- Leaf Mountain Township, Minnesota Location within the state of Minnesota Leaf Mountain Township, Minnesota Leaf Mountain Township, Minnesota (the United States)
- Coordinates: 46°9′4″N 95°35′34″W﻿ / ﻿46.15111°N 95.59278°W
- Country: United States
- State: Minnesota
- County: Otter Tail

Area
- • Total: 35.9 sq mi (93.1 km^{2})
- • Land: 31.9 sq mi (82.5 km^{2})
- • Water: 4.1 sq mi (10.6 km^{2})
- Elevation: 1,424 ft (434 m)

Population (2000)
- • Total: 309
- • Density: 9.6/sq mi (3.7/km^{2})
- Time zone: UTC-6 (Central (CST))
- • Summer (DST): UTC-5 (CDT)
- FIPS code: 27-36008
- GNIS feature ID: 0664738

= Leaf Mountain Township, Otter Tail County, Minnesota =

Leaf Mountain Township is a township in Otter Tail County, Minnesota, United States.
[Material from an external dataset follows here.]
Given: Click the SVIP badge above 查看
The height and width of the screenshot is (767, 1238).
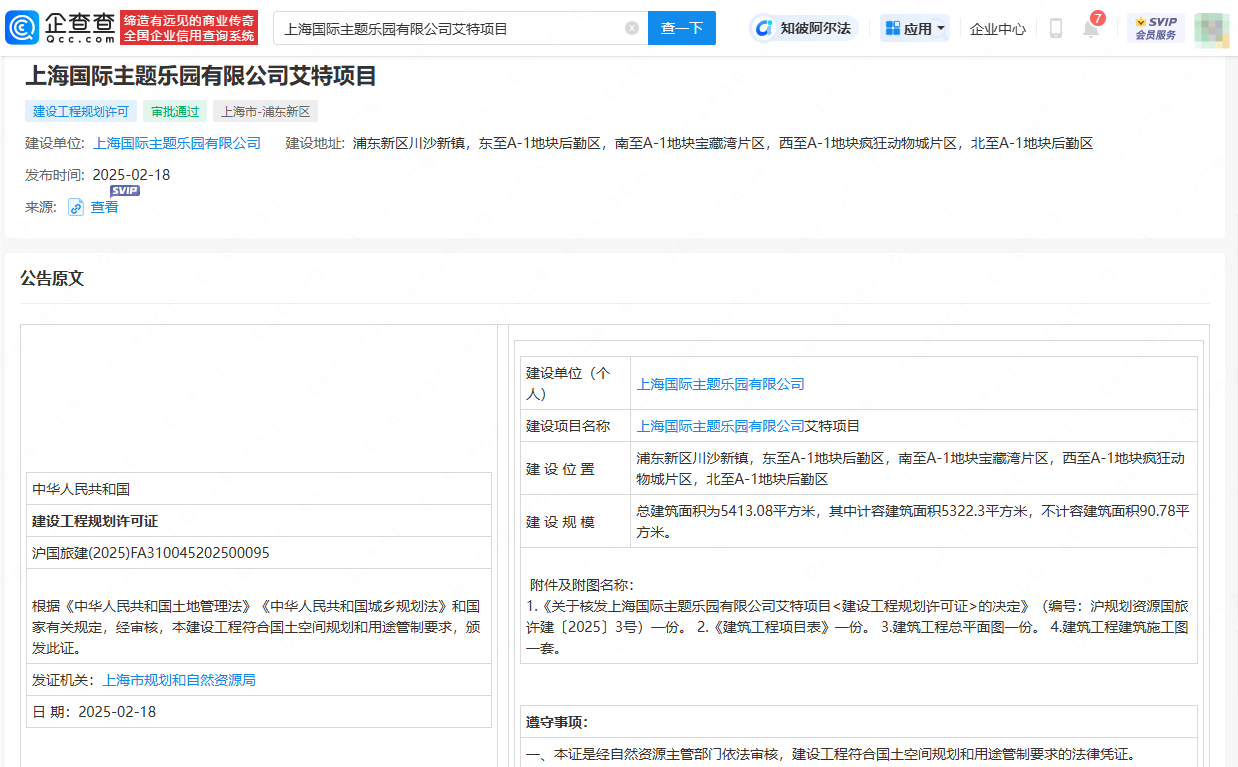Looking at the screenshot, I should click(125, 189).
The population was 322 at the 2020 census.

Leaf Mountain Township was organized in 1874.

==Geography==
According to the United States Census Bureau, the township has a total area of 35.9 sqmi, of which 31.9 sqmi is land and 4.1 sqmi (11.35%) is water.

==Demographics==
As of the census of 2000, there were 309 people, 116 households, and 90 families living in the township. The population density was 9.7 PD/sqmi. There were 197 housing units at an average density of 6.2 /sqmi. The racial makeup of the township was 99.68% White, and 0.32% Native American.

There were 116 households, out of which 29.3% had children under the age of 18 living with them, 71.6% were married couples living together, 0.9% had a female householder with no husband present, and 22.4% were non-families. 20.7% of all households were made up of individuals, and 10.3% had someone living alone who was 65 years of age or older. The average household size was 2.66 and the average family size was 3.04.

In the township the population was spread out, with 25.6% under the age of 18, 7.8% from 18 to 24, 22.7% from 25 to 44, 26.9% from 45 to 64, and 17.2% who were 65 years of age or older. The median age was 42 years. For every 100 females, there were 116.1 males. For every 100 females age 18 and over, there were 119.0 males.

The median income for a household in the township was $31,429, and the median income for a family was $39,688. Males had a median income of $31,875 versus $15,000 for females. The per capita income for the township was $20,045. About 10.5% of families and 16.0% of the population were below the poverty line, including 27.4% of those under the age of eighteen and 16.0% of those 65 or over.